左右に回った騎兵が、突撃してきたのだ。それぞれが別々の方向からバラバラに駆けてくる。馬の鳴き声があちこちであがり、住居の合間から、急に飛び出してくる。土煙が上がる。戦場は混沌としていた。騎馬の突撃に続いて、左右に割れた歩兵たちも突撃を敢行したようだ。ルイドは包囲を目的にしていたわけではない、乱戦に持ち込みたかっただけだ、と、黒樹はようやく理解した。
精霊術で風を起こす。土煙を払い、状況を確認したい。
目の前に棒が飛び出してくる。それをかわして、黒樹も棒を構えた。精霊術を使う暇がない。わずかに起きた旋風で、棒を突き出してきた相手の顔が晴れた。

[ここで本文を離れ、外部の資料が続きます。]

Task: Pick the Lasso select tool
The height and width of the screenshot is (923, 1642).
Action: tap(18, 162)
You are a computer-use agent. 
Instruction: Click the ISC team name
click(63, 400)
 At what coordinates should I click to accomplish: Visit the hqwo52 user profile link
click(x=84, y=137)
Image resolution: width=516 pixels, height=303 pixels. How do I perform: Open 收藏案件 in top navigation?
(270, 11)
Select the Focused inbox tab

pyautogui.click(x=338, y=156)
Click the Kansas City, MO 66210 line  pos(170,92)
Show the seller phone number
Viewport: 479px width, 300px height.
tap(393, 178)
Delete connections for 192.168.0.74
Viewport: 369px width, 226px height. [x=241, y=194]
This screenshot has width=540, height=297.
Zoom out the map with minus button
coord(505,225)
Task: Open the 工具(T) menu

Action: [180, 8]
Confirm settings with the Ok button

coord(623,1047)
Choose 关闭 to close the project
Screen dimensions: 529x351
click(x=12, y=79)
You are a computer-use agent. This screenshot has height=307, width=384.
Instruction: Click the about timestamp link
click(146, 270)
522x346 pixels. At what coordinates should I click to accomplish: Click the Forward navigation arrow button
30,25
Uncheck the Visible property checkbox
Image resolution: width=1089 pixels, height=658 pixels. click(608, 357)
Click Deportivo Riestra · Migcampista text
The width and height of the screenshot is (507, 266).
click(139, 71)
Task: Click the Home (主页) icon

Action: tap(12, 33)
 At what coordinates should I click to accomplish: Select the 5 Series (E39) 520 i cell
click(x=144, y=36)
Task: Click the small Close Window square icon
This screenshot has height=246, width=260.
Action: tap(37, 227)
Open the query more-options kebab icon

黒樹に棒を突き出していたのは、ルイドだった。馬上から、冷ややかな目で黒樹を見ている。こいつには勝てない、黒樹は心のどこかでそう思った。
ルイドの繰り出す突きを飛びのいてかわす。何かが足に当たって、よろめいた。ルイドが棒を薙ぎ払う。黒樹はすんでのところで棒を構え、受け切った。体勢を崩し、尻もちをついた格好になってしまう。黒樹は足にあたったのが、誰かが落とした棒だと気が付いた。
ルイドが馬を旋回させている隙に、その棒を拾い、立ち上がった。両手に棒を構える。黒樹には、もはや周囲の状況を確かめている余裕はなかった。
「なかなかしぶとい」
ルイドがそう言った。悪魔のような声だ、と黒樹は思った。
ルイドが馬を走らせる。薙ぎの一閃、黒樹はそれを二本の棒で受けた。衝撃で腕がしびれる。ルイドはもう馬を旋回させている。次の一撃。
止められない……。
黒樹は、自分の身体が宙に飛ぶのを感じた。